What is happening in Maghaberry prison?
- Published
As mediators try to resolve an ongoing stand-off between dissident republican prisoners and the authorities at Maghaberry jail, BBC News Online looks at the background to the dispute.
As a movement which has always claimed to have liberty as its central goal, it is perhaps unsurprising that Irish republicanism has a long and tortuous relationship with prisons.
Practically every incarnation of the movement has had its own narrative about how its struggle continued from behind bars and walls.
The most recent example is the hunger strike of 1981 when ten prisoners starved themselves to death in protest at their failure to secure concessions from the British government.
Nor have the mists of time obscured republican memories of how an IRA leader was spirited to freedom when a helicopter landed in the grounds of a Dublin prison in 1974.
Going further back, the candidacy of an imprisoned Easter Rising leader in the general election of 1918 was marked by posters urging voters to "put him in, to get him out".
Barricaded
Thus the pattern of history appears to dictate that the renewed violence of another generation of Irish republicans should be accompanied by the prominence of its prisoners.
Last weekend, about 100 supporters of current republican prisoners marched in protest from west Belfast to the centre of the city.
They walked to highlight an ongoing dispute between republican prisoners and the authorities at Maghaberry.
While it is a truism to say that relations between the two were never warm, the current row came to a head on Easter Sunday this year.
Twenty-eight prisoners on the specially designated republican wing barricaded themselves into the prison canteen and smashed toilets in their cells.
Since then, they have spent 23 hours a day locked in their cells.
The riot on Easter Sunday had both specific catalysts and wider causes.
In the short-term, prisoners claim that they that they are being made to undergo more full-body strip searches than those who are euphemistically called "ordinary, decent criminals".
They have also complained about a regime of "controlled movement" which means the number of prisoners allowed out of their cells is determined by the number of prison officers available to supervise them.
Excrement
On the other hand, the chants of the marchers last weekend demanding "political status now" reflect a wider goal.
It is a similar demand to that of republicans in the 1970s.
To achieve their goal, they began a "dirty protest" - involving smearing their own excrement on the cell walls - which eventually evolved into the hunger strike of 1981.
The British government refused to grant political status, with Mrs Thatcher famously stating that "crime is crime is crime".
However over the next two decades, the prison regime evolved to the extent that paramilitary prisoners did effectively have special status - for example, running their own blocks with minimal interference from the authorities and wearing their own clothes.
So, while the government reiterates that it will not give dissident republicans political status, these prisoners have a historical template to cling to.
They are using similar methods to attain a similar goal.
The Prison Service has had to issue staff with special protective clothing after prisoners began pouring urine, sometimes mixed with excrement, onto the landings.

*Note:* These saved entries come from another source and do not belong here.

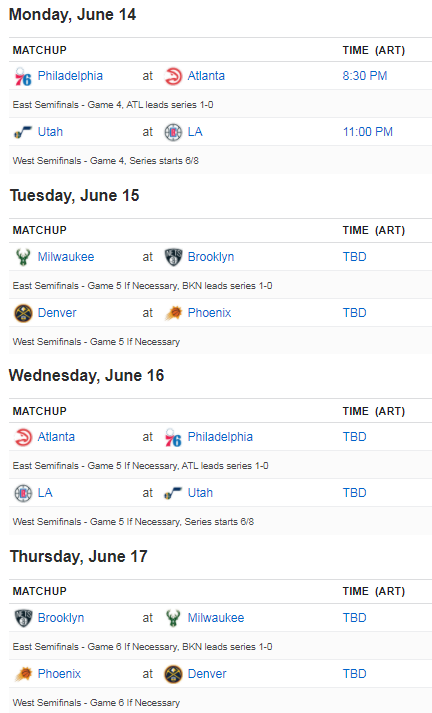Open the Denver team link on Tuesday, June 15

pyautogui.click(x=57, y=313)
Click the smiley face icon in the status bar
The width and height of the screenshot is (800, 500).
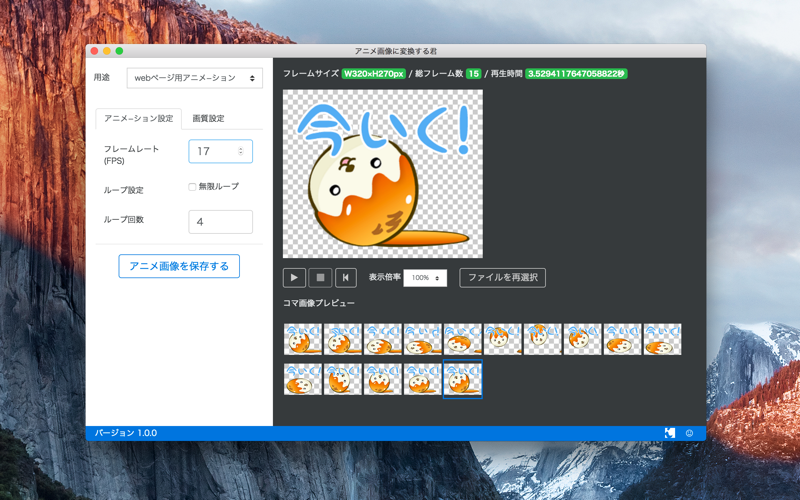click(689, 433)
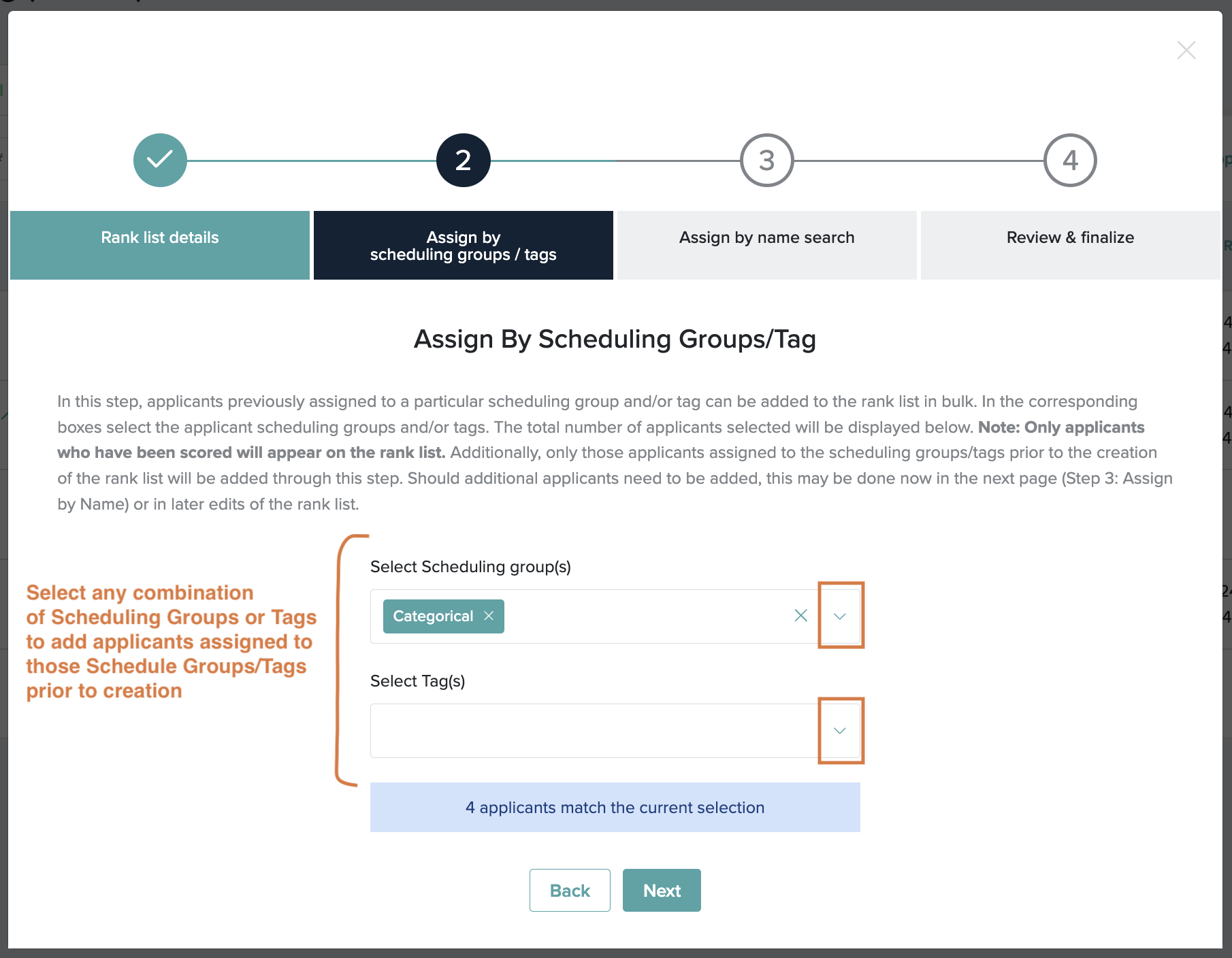Select the step 2 circle indicator
1232x958 pixels.
pos(464,160)
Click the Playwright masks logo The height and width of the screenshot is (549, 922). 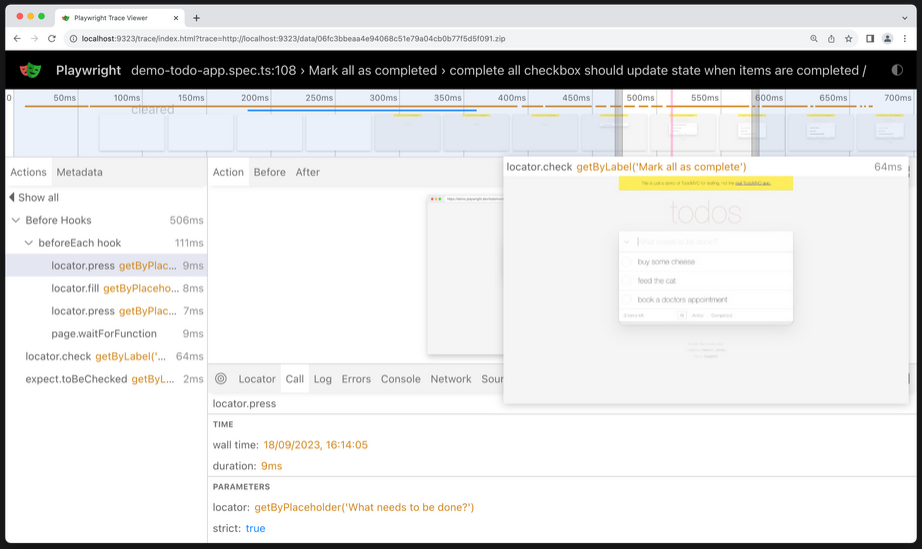(x=31, y=70)
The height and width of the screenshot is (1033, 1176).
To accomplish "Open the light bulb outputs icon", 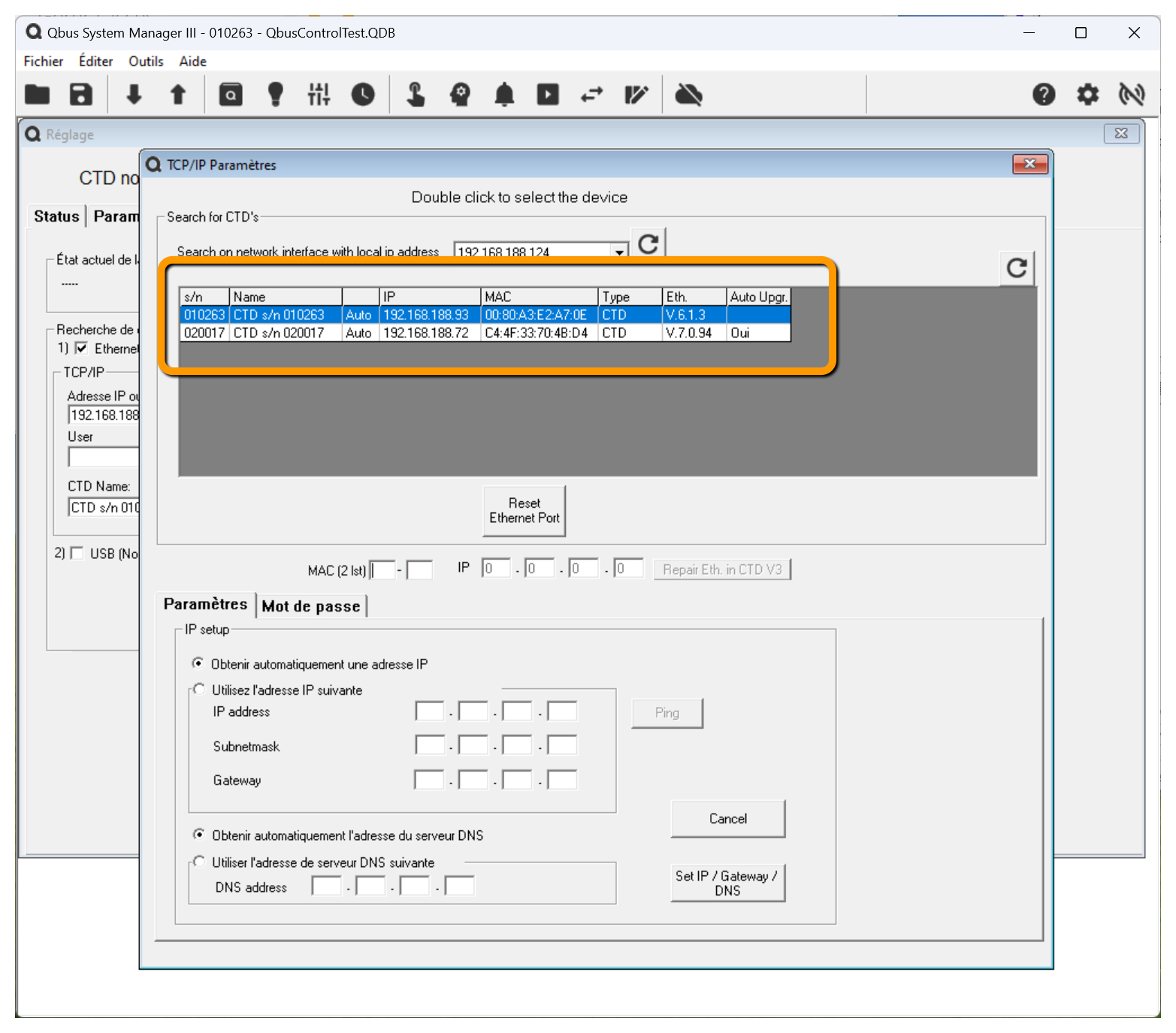I will click(276, 95).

Some prison officers have had discarded urine aimed at them through gaps in the door.
And one prisoner, Liam Hannaway, a cousin of Sinn Fein leader Gerry Adams, went on hunger strike for 42 days in protest at not being allowed to serve his sentence alongside other republicans.
Westminster
Whether today's prisoners will make any progress towards their wider aim of political status has to be answered in the light of a very different context from 1981.
Then one of the hunger strikers, Bobby Sands, was elected to Westminster while on his fast.

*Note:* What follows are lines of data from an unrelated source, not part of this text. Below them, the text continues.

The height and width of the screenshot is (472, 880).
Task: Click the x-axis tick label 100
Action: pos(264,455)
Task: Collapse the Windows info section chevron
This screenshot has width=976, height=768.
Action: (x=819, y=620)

His success is seen as having been the trigger for Gerry Adams own election to the House of Commons in 1983 and the subsequent meteoric rise of Sinn Fein to being the second biggest party in the NI Assembly.
The republicans who are imprisoned in Maghaberry and their supporters outside seem to have little interest in creating a similar electoral thrust.

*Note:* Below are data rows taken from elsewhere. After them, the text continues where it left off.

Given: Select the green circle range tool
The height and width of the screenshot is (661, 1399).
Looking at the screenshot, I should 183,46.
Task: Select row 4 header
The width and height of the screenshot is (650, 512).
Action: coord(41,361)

In any case, republicans who have stood against Sinn Fein candidates in elections since the Good Friday Agreement have been hammered at the polls.
The republican electorate seems content with Sinn Fein's analysis of the way forward.
Nevertheless, Gerry Adams and his colleagues are being careful not to dismiss the prisoners' demands.
Sinn Fein representatives have been to visit Maghaberry since the protest started and on Monday, Mr Adams called on the authorities to respect the rights of the prisoners.
Establishment
Mainstream republicans know better than anyone the potential power of a prison protest.
Their efforts have not been warmly welcomed with the prisoners accusing Sinn Fein of being part of the establishment they blame for the conditions inside the prison.
The potential difficulties are not lost on the authorities either who have called in mediators to try to resolve the dispute.
Three weeks of talks ended last Friday night, with the prisoners and the prison service each blaming the other.
However, the mediators are engaging in meetings with the prison service in an effort to resurrect the process.
The history of such disputes dictates that it is not a problem the authorities can afford to ignore.